Re: [DISCUSS] Rebase CouchDB on top of FoundationDB

Jan Lehnardt Thu, 24 Jan 2019 01:44:48 -0800

Hi Mike,

these are excellent points, thank you for taking the time to chime in.


The current state of the CouchDB source code is that it is already rather 
nicely layered, and concerns are separated rather decently. That said, some of 
the core bits are gnarly and hard to get into, and would be even with copious 
documentation. I’m specifically thinking of couch_btree and couch_key_tree.

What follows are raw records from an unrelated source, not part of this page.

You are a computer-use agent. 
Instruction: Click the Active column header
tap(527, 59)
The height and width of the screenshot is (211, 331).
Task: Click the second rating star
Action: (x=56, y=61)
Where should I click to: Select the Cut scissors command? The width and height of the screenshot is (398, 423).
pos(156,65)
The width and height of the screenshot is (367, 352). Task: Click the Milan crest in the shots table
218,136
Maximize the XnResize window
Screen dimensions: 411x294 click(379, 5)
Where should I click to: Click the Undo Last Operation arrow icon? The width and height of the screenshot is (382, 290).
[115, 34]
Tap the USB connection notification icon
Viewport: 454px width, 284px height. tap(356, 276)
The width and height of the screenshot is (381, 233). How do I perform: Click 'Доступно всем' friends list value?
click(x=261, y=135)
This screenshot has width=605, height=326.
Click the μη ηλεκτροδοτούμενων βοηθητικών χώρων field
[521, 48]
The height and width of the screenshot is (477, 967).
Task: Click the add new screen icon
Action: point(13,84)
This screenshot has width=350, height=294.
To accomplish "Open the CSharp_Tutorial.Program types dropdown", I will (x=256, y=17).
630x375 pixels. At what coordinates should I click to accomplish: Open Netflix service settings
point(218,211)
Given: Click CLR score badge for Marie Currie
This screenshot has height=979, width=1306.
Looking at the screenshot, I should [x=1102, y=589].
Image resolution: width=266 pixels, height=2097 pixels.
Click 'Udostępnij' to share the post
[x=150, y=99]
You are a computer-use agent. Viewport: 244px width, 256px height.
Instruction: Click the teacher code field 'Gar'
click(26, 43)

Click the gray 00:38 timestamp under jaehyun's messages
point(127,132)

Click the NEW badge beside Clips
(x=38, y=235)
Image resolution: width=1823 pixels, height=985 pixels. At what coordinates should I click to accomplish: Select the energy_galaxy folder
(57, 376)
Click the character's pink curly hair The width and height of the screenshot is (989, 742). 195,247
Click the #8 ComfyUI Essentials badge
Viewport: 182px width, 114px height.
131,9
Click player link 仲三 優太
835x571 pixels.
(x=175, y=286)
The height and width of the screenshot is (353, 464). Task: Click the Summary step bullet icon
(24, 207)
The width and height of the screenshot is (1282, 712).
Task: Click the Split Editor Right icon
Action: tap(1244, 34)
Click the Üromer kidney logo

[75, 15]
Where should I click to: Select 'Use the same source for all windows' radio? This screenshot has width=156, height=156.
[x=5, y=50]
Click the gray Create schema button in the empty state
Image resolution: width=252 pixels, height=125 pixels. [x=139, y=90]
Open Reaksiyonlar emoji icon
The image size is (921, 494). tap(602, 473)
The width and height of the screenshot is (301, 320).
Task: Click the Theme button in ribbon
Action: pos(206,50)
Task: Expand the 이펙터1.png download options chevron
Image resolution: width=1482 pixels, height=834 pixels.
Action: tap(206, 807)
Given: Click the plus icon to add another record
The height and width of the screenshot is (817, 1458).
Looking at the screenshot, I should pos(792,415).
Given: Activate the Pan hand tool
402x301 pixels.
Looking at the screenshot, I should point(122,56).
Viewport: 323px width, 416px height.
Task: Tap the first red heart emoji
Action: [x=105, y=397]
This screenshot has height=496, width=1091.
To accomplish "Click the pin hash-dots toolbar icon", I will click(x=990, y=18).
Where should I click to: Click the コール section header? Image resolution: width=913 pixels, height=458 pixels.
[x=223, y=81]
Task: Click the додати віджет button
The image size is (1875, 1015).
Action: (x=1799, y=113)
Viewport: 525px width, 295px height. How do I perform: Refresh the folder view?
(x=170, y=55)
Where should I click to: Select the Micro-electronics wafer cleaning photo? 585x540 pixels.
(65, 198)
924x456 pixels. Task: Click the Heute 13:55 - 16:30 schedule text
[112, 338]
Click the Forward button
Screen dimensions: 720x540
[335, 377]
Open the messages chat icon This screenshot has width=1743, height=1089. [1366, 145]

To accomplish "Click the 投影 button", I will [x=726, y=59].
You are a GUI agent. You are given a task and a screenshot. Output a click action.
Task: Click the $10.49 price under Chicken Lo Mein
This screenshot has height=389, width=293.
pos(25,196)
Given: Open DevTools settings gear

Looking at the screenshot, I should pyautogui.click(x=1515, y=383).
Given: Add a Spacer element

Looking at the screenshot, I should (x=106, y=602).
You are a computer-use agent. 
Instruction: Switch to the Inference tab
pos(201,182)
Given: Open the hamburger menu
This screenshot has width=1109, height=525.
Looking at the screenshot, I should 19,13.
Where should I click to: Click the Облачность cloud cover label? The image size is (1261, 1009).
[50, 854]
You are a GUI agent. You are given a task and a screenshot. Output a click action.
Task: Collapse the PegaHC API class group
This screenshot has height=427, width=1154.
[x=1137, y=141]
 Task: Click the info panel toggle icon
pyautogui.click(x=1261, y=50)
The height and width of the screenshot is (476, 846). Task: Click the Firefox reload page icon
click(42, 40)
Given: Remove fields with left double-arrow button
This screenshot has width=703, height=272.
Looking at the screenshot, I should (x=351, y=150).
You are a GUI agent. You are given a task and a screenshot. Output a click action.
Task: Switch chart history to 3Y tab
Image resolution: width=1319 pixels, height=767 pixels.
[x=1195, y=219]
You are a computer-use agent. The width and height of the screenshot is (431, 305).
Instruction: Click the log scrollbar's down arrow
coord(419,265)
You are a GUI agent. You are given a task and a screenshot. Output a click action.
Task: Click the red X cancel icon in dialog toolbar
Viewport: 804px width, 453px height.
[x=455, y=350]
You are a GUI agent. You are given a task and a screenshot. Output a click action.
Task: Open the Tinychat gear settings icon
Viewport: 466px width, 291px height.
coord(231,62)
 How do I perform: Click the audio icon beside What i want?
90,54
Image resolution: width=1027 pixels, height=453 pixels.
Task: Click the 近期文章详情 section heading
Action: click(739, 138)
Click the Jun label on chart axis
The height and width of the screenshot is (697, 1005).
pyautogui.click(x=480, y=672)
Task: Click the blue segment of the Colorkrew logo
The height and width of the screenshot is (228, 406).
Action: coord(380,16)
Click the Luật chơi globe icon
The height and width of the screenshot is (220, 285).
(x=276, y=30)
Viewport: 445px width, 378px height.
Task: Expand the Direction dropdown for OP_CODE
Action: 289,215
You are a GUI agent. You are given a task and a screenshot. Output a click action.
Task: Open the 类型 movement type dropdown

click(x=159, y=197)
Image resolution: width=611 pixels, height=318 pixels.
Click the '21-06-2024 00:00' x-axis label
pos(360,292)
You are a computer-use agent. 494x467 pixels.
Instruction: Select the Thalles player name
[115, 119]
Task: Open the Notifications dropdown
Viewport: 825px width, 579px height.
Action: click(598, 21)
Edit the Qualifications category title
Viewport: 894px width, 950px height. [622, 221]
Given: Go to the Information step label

That said, I totally get that approaching the CouchDB source is a daunting task 
and I can say from personal experience that it’s a multi-year effort to get 
proficient if you’re not doing this full-time (Couple of months maybe 
full-time).

In terms of where the split happens, and I’ll leave technical details to the 
appropriate threads, is to replace *both* the underlying storage technology 
*and* the distributed systems layer. So how bits land on disk *and* how bits 
are sent over the network.

Aside: CouchDB 2.2.0 shipped with what we call pluggable storage engines, where 
one can switch out the how bits get written to disk part already. It’s just 
that there are no production ready alternative implementations just yet :)

As to how to describe all this: a cynical take would be to say we add 
replication-bits to FDB and call it CouchDB, but in detail, there is much more 
to it than just an API layer. We’ll port over how secondary indexing works 
today (including JS and Mango view servers), we’ll keep the replicator engine 
that uses the CouchDB API to synchronise two database instances, plus a bunch 
of ancillary stuff that is worth keeping around. All of these things are 
significant investments that capture the value of CouchDB.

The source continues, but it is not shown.